● **Requirements**
Please copy out every line of the rows below without changing a word, and leave the pictures out of your answer.

(Word and element location records)
_ _ _

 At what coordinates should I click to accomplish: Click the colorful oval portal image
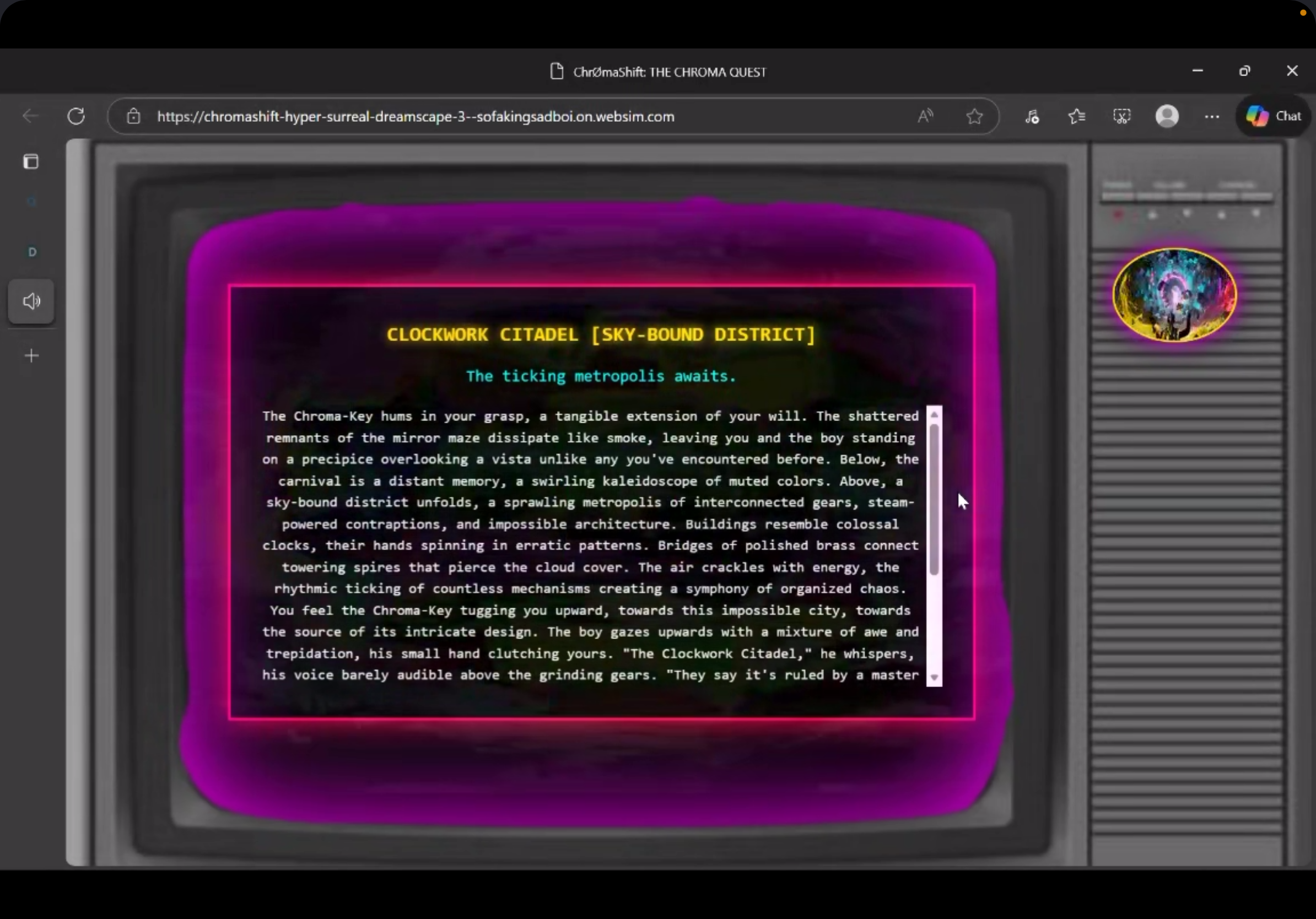1174,295
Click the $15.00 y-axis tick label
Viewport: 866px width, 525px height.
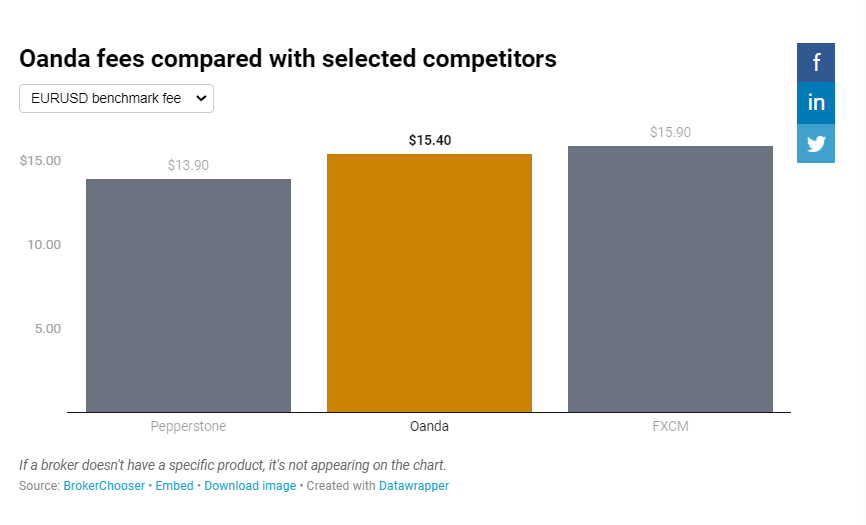point(40,160)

_ _ _

● **In response**
 At what coordinates should I click to accomplish: Click the colorful oval portal image
1174,295
Click the $15.00 y-axis tick label
Viewport: 866px width, 525px height.
point(40,160)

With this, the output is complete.